Take one day at a time. I'm a big advocate of the benefits of the pity party. It helps. I agree with the other responders. Stick with your efforts and go for it. No one would be sarcastic or consider you foolish, just admiring of you getting an advanced degree. Do as much as you can for as long as you can.

Having a "purpose" in life is very emotionally healthy and can only make you stronger. Therefore, you go girl! An occassional "pity party" is alright too, as it's human nature to feel down at times! Kudos on your goal of a Ph-D!!!..., ;o)

Keep up with goals. Keep doing as much as you can while you can because what I have found and many others have as well it’s that this disease can go into “remission” so to speak. More so it can plateau for months or even years. You go girl!!!

I believe you are a fighter and a true fighter never stops fighting. Keep on striving to those goals of yours. It is healing to do something "normal", I'm 77 and still chugging along with piano and voice students even though I have had to cut waaaaaaaaaaaaaaaay back. Pity parties are fine as long as they don't last too long. A good cry helps me sometimes to but I'm much better as being like Molly Brown and "pick myself up, dust myself off and start all over again." I look for songs to sing and think about and I pray for others and hug and smile a lot. That's the treatment that works for me. Oh yes, I still go to continuing education classes to help me learn to be a better teacher. SINGcerely, Gramma Karen

Also - I don't know what (if anything) you've told people in your professional life, but you could tell them enough of what's happening to provide an explanation and give you a little more flexibility, even if it's just something like "I suffer from chronic migraines".

> [GIVEN DATA]
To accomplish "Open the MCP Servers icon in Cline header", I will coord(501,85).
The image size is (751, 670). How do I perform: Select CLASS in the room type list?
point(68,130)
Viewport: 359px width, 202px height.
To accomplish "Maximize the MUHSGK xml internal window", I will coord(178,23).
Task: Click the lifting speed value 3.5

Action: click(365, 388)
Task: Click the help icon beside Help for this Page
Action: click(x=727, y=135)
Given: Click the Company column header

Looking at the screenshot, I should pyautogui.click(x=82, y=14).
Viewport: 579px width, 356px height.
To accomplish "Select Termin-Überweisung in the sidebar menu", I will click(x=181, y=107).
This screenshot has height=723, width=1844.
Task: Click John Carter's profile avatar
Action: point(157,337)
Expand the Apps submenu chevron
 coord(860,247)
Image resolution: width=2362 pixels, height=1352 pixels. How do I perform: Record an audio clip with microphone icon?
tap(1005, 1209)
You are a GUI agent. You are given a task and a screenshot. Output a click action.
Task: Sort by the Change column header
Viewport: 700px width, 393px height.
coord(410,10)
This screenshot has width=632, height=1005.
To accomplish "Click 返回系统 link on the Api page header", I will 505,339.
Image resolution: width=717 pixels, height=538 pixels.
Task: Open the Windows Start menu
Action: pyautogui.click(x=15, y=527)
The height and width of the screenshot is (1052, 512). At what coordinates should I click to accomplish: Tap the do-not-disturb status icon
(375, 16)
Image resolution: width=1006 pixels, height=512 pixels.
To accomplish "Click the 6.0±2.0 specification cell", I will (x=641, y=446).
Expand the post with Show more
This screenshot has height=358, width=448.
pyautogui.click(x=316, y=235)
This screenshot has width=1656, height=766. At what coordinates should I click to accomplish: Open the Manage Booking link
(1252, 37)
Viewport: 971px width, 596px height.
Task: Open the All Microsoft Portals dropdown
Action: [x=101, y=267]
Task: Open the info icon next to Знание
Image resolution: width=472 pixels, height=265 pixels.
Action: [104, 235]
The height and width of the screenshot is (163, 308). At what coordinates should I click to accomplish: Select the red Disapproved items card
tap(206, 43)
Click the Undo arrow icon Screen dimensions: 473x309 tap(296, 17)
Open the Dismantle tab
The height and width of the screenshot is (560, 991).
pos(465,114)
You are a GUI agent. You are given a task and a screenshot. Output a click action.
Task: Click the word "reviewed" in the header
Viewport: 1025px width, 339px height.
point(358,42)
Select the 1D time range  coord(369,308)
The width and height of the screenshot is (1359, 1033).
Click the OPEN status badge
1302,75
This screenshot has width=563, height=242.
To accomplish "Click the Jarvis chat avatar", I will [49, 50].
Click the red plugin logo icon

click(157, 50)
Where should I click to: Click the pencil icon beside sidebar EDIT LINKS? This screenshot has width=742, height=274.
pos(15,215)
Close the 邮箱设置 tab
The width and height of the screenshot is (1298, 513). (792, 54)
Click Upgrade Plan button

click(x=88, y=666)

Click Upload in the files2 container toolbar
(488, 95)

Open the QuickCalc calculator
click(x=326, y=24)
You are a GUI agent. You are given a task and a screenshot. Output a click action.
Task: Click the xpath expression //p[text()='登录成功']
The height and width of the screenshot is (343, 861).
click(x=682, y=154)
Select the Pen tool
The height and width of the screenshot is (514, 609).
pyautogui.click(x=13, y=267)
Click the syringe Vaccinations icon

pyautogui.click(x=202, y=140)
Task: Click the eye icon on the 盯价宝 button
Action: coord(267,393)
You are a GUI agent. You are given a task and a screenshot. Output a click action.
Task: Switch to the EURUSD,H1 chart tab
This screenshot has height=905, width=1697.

> [REQUIRED WORK]
[1] From the support-forum replies, reproduce word for word the passage that begins at the words "Take one day" and ends after "a Ph-D!!!..., ;o)".
[2] Write the next part of the support-forum replies, picking up after their final sentence.

> [RESPONSES TO THE TASKS]
[1]
Take one day at a time. I'm a big advocate of the benefits of the pity party. It helps. I agree with the other responders. Stick with your efforts and go for it. No one would be sarcastic or consider you foolish, just admiring of you getting an advanced degree. Do as much as you can for as long as you can.

Having a "purpose" in life is very emotionally healthy and can only make you stronger. Therefore, you go girl! An occassional "pity party" is alright too, as it's human nature to feel down at times! Kudos on your goal of a Ph-D!!!..., ;o)

[2]
And I'm a great believer in learning for learning's sake. If nothing else, if (heaven forfend) your ataxia suddenly decided to progress rapidly, and you ended up collecting your PhD in a wheelchair, or with a walker, and you had to have someone else hold your cap for you because you'd drop it, it's much more likely that you'd get the loudest clap in the hall: people recognise courage and optimism in the face of adversity.

And on the other side of things - if a time comes when you can't speak or walk easily, that "Dr" at the front of your name may help act as a preventative against other people's unfortunate tendency to associate physical impairment with mental impairment.

But totally have some pity parties when you need them.

Best wishes,

Lute (PhD).

My ataxia began in November while I was halfway through my second year of grad school. I didn't stop. I just completed that year and have one more to go. Then I'll apply for PhD programs. I've already started researching and studying for my GRE. Don't quit. It's hard, but it's important to see a future for yourself. If not, life can become quite bleak.

-Bernard

I want to encourage you to stick with it!
You’ll be glad you did.
I admire your strength and determination,
Have a pity party if you want.
Sometimes we just need to let it out.

Do it! There is always a way! I have spent my life working to have my perfect job, than bam, taken from me (or so I believed). My employer has asked me to freelance jobs at my own pace from home and via conference calls, and I will be assisting in a new part of the website where they can ask the professional when they need help, again, totally on my terms. I went from disheartened to upbeat! I went from hectic travel schedules to wearing fuzzy bunny slippers until noon if I want and still have purpose and looking forward to still teaching others. So go do it girl!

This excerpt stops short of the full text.